▶ [INFORMATION PROVIDED]
⟨

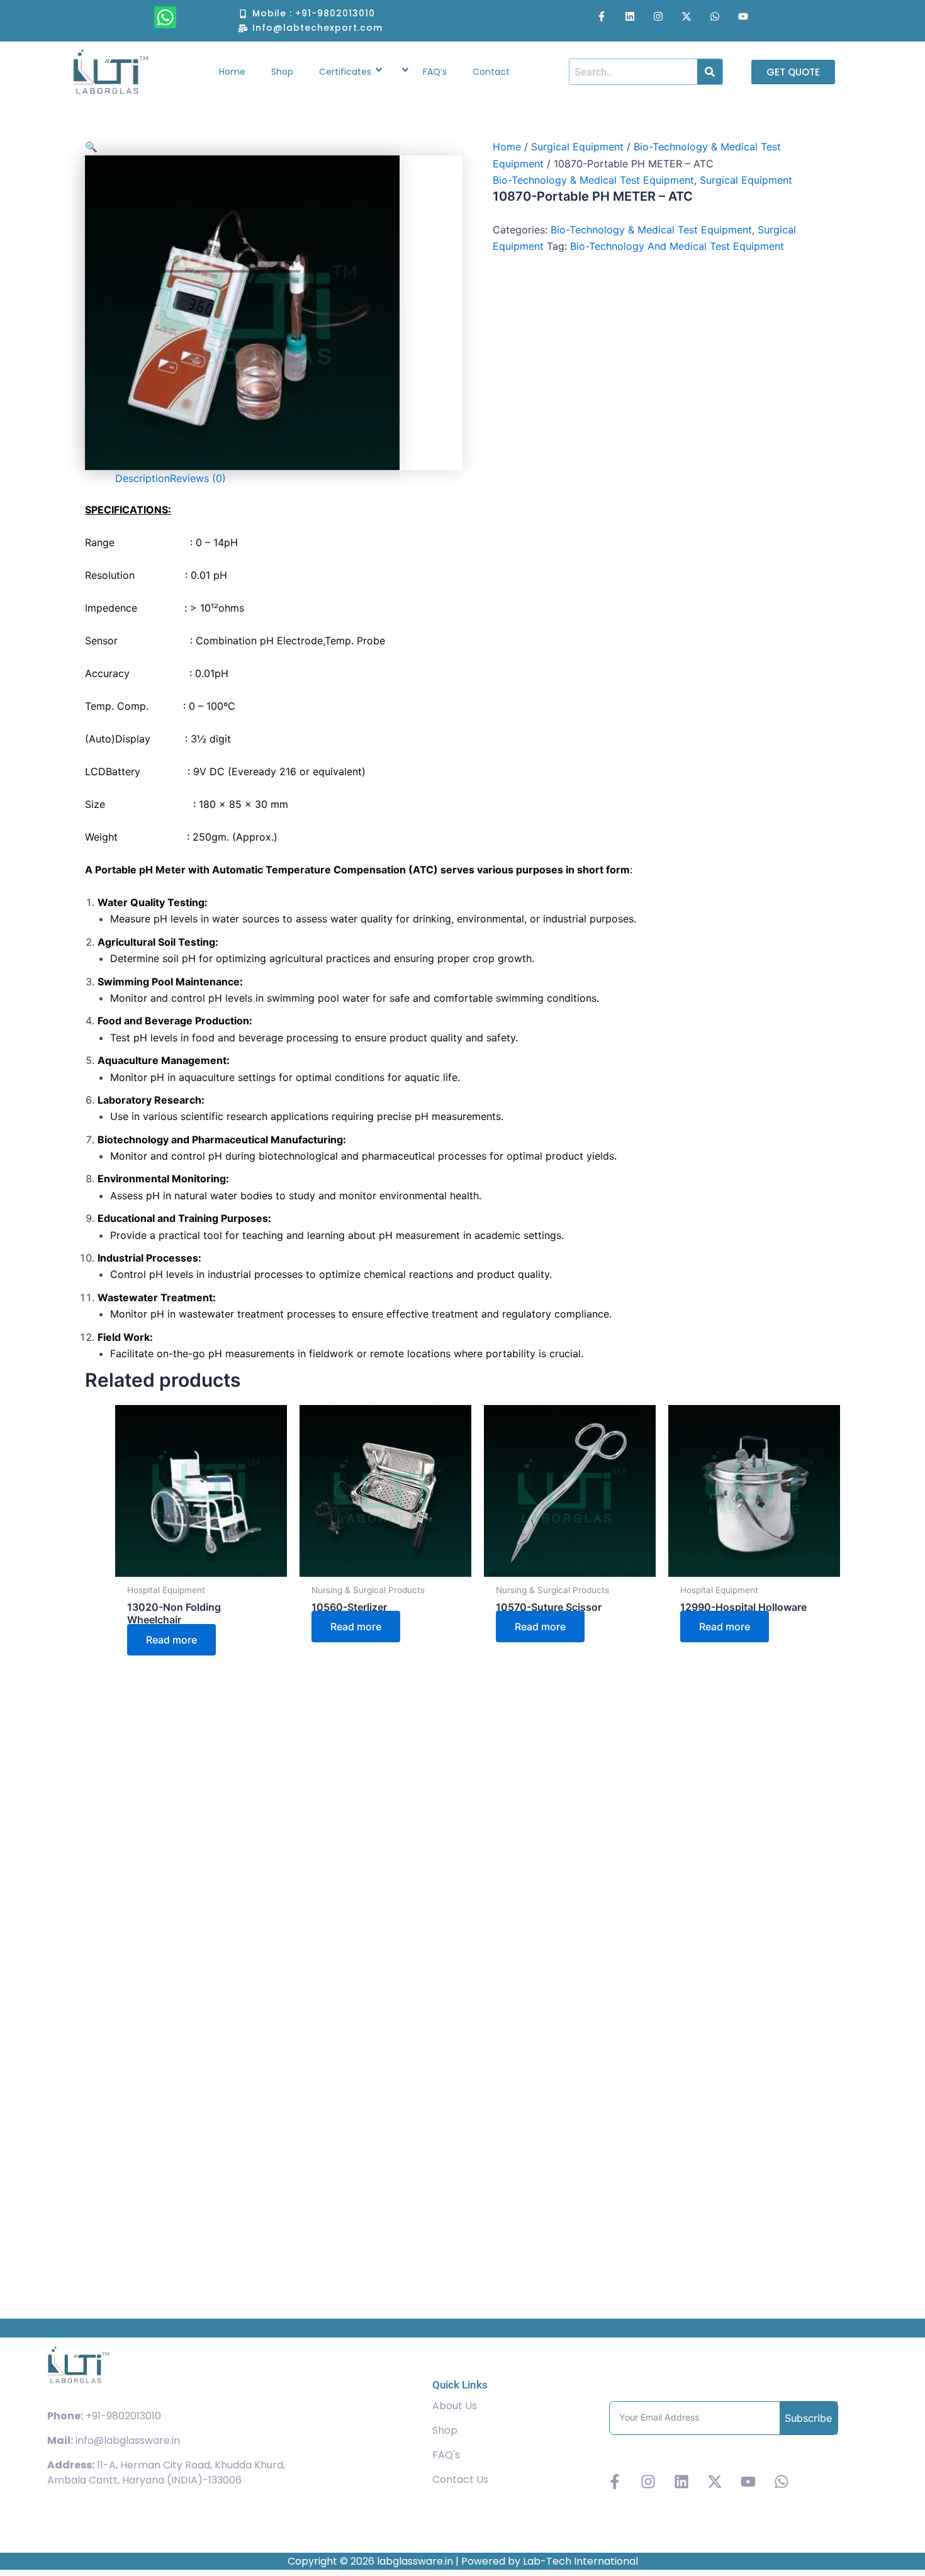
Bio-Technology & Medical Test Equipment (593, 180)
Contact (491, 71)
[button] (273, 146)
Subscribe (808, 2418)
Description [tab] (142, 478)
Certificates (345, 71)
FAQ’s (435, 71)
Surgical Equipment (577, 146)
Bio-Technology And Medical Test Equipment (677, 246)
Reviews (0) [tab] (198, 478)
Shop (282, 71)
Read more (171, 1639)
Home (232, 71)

⟩

▶ [EXERCISE OBJECTIVE] Using the entries above, return each line in which the word "Medical" occurs.

▶ [EXERCISE ANSWER]
Bio-Technology & Medical Test Equipment (593, 180)
Bio-Technology And Medical Test Equipment (677, 246)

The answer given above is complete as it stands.